Some of the dry aged ribeye steaks I did for 45 days in a UMAi around last Christmas made the trip to AZ. I seasoned the steaks when I cut them with salt and pepper before they went into the vac-seal bag. I popped one right from the freezer into the Sous Vide pot for four hours at 126º.






I've taken to getting a char on my steaks with the aid of a weed torch. I don't have a gas grill, the DW isn't fond of the smell of the house if I use the iron skillet, and I love playing with fire.





Tho I doubt I'll ever take the time and fridge space to ever dry age another rib roast, the steaks I got out of it were pretty darned flavorful. Buttery yam, garlic butter spinach, horseradish, little glass of cab. What can I say, I like butter. RAY


----------



## jcam222 (Oct 5, 2019)

Looks fantastic!! I am going to try dry aging some prime rib for Christmas dinner this year. I will Sous vide that and finish off on a 500F kamado.


----------



## sawhorseray (Oct 5, 2019)

Well jcam, give dry aging a shot and see what you think. I did a total of three standing rib roasts after backing the rib bones off, they can puncture the UMAi bag.

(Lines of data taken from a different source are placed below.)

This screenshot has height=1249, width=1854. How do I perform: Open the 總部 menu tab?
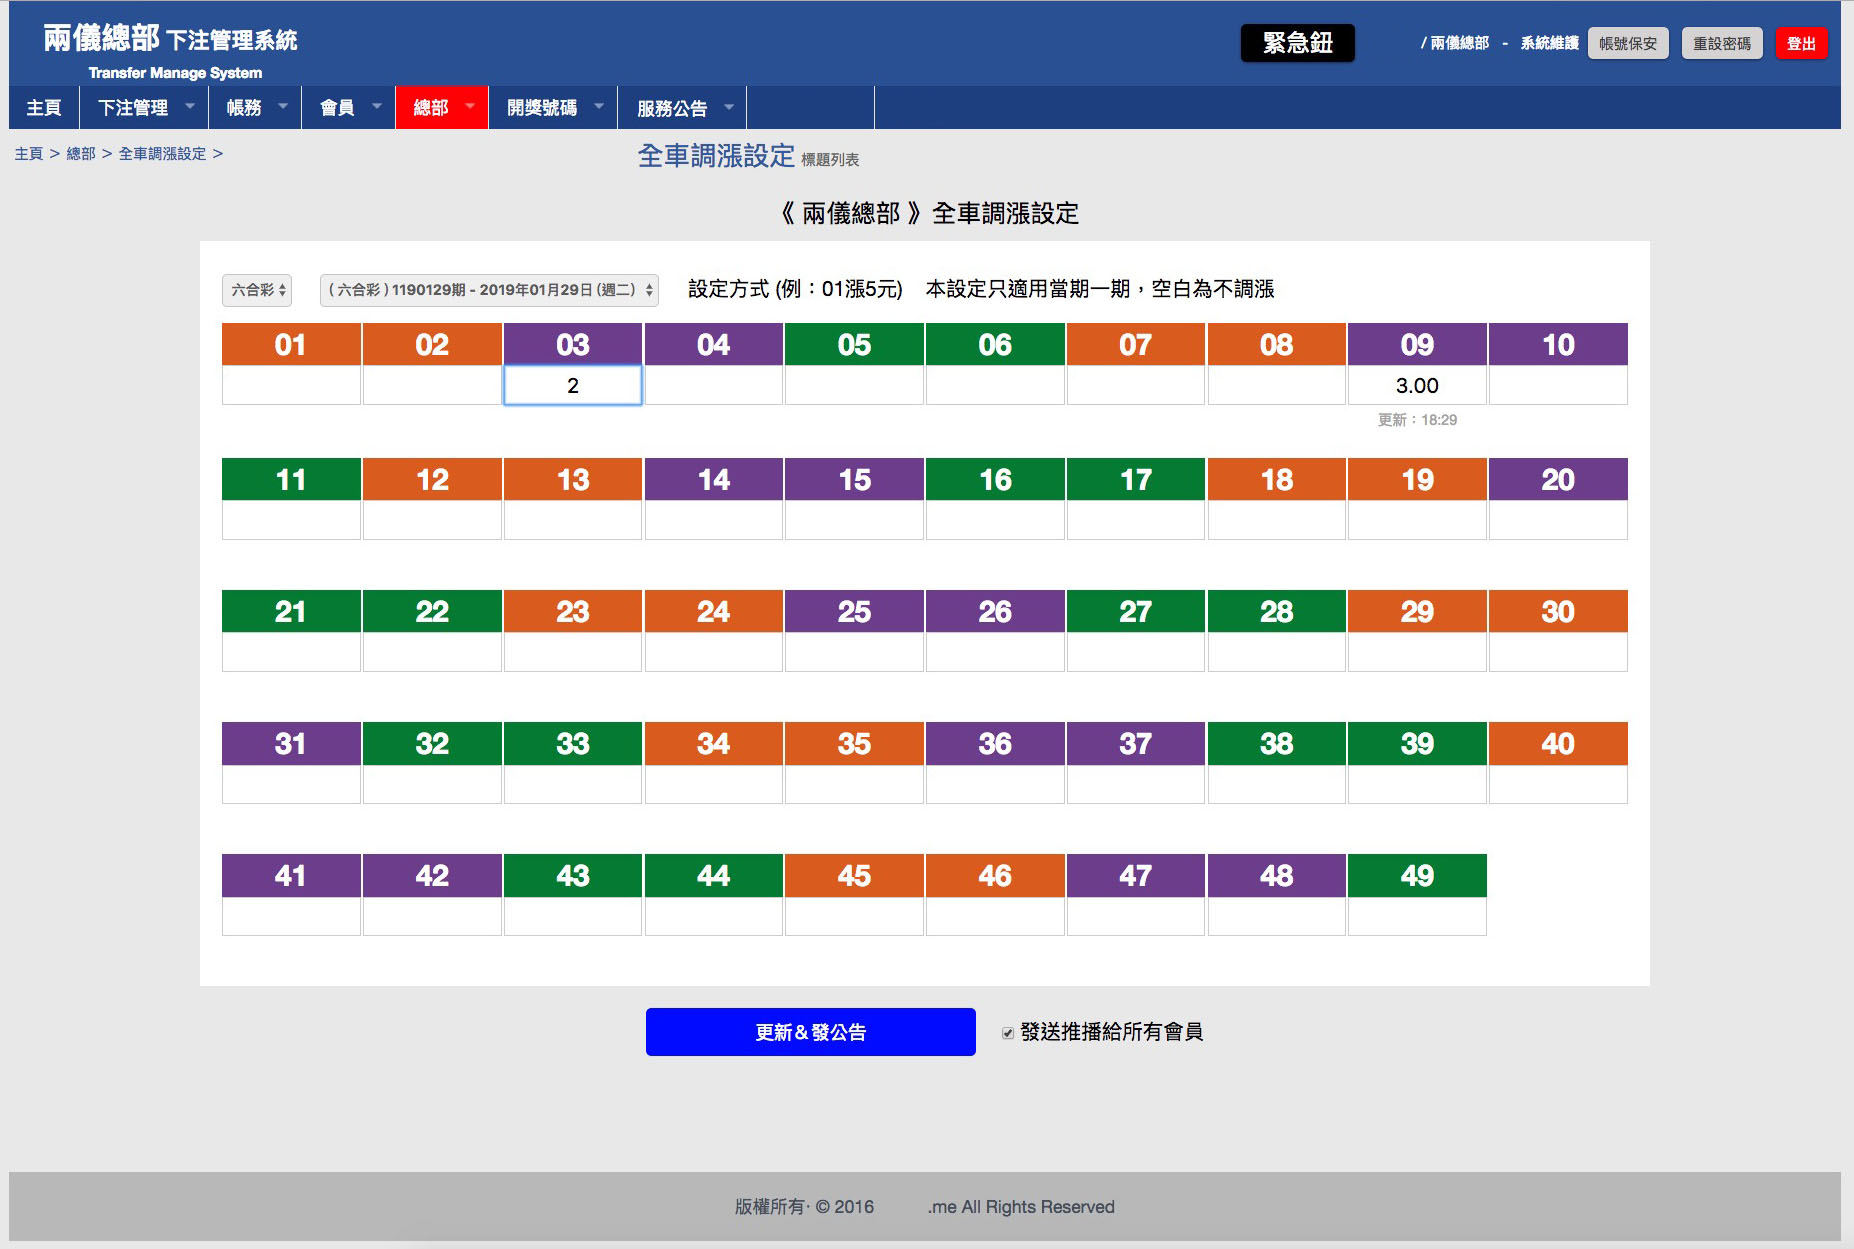coord(431,108)
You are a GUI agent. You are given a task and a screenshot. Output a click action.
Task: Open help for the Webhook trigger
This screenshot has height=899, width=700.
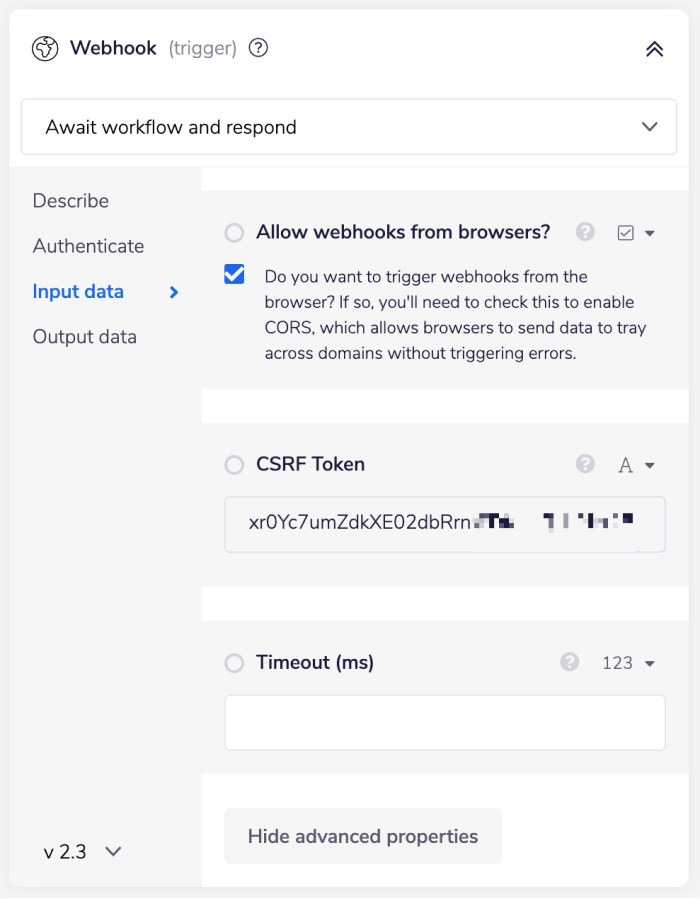click(x=258, y=47)
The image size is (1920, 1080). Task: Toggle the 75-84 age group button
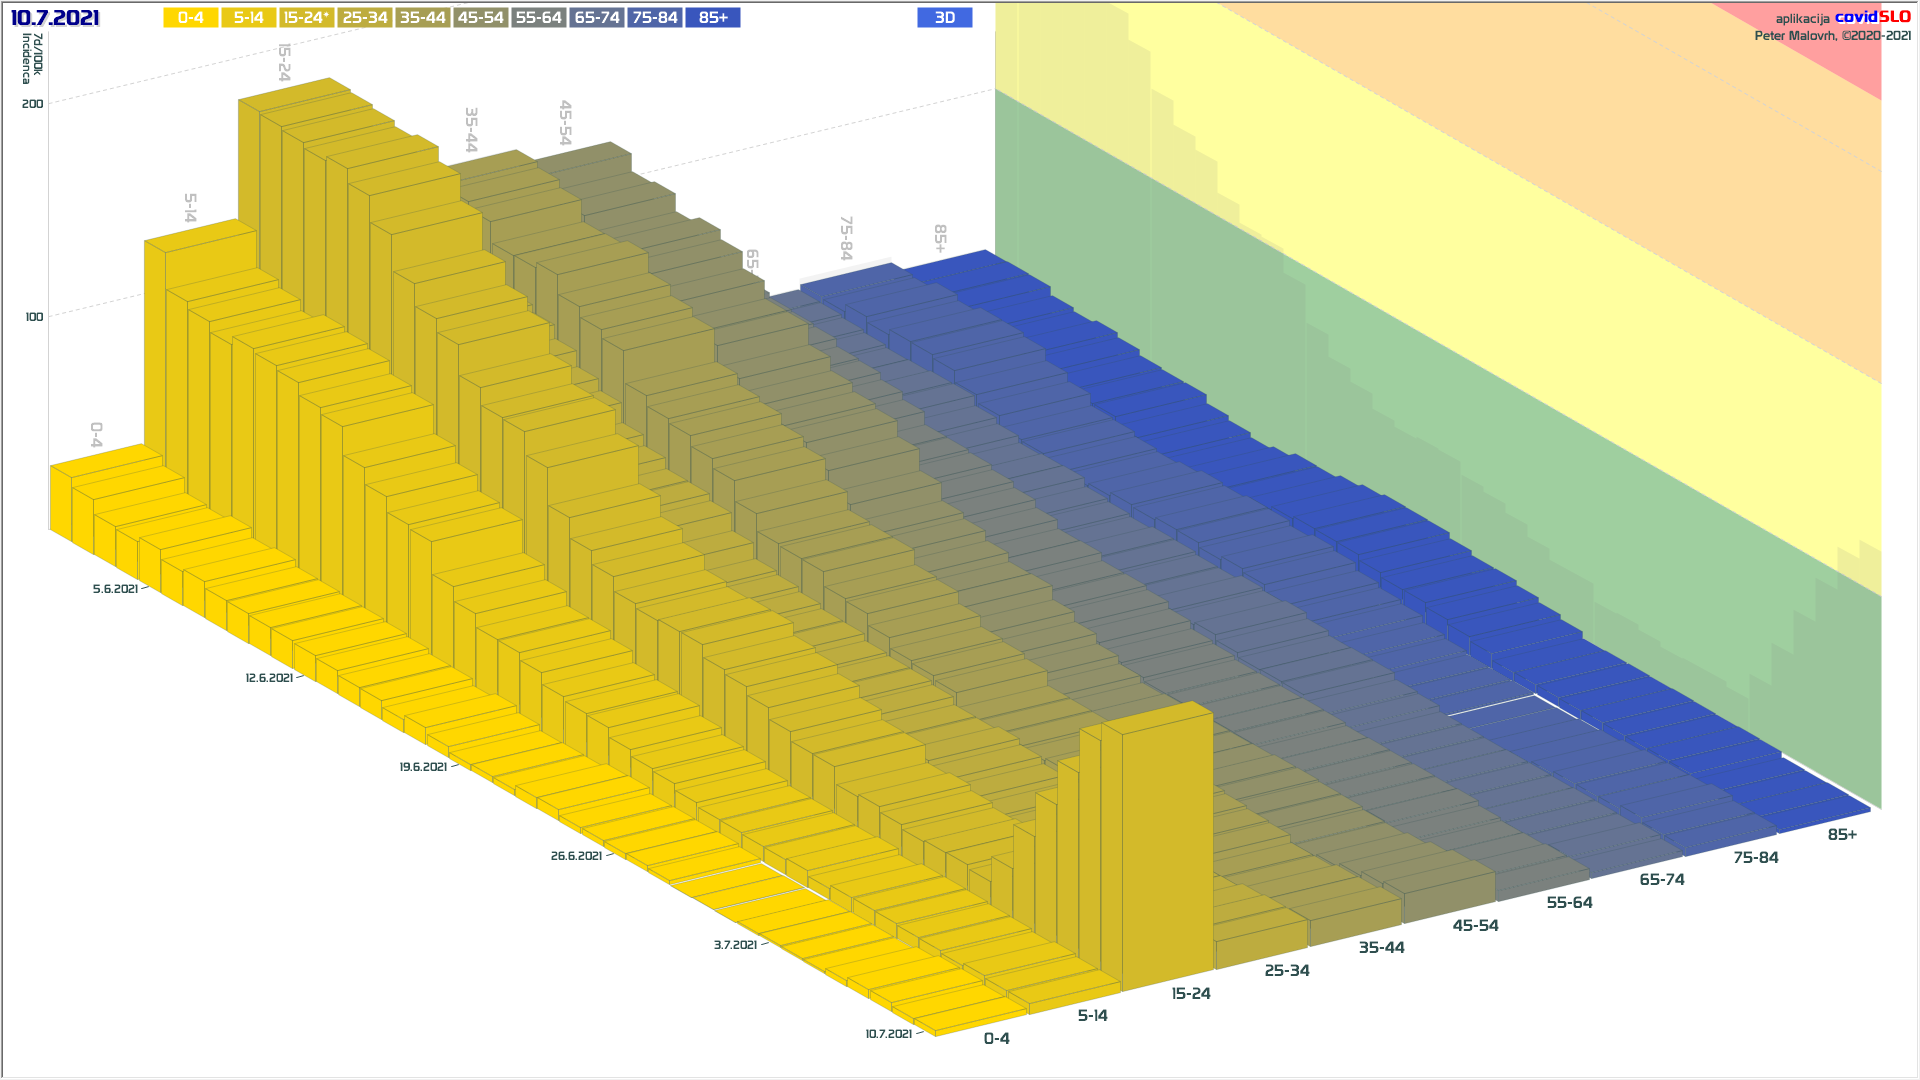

Having only the kitchen fridge it took up a big chunk of space for 45 days, and I didn't think it made all that much difference in the flavor of the steak. 





All that rubbery stuff on the outside has to be trimmed off, it doesn't chew or taste too good to me. RAY


----------



## smokerjim (Oct 5, 2019)

looks like a tasty dinner. gotta love the torch


----------



## pops6927 (Oct 5, 2019)

fridge space: "Tho I doubt I'll ever take the time and fridge space to ever dry age another rib roast..."
easy peasy solution to fridge space: Buy the wife a new bigger fridge!  She will love it and claim the old fridge for the garage or basement!


----------



## SmokinAl (Oct 6, 2019)

That is a fine looking meal!
The steak looks fantastic!
Al


----------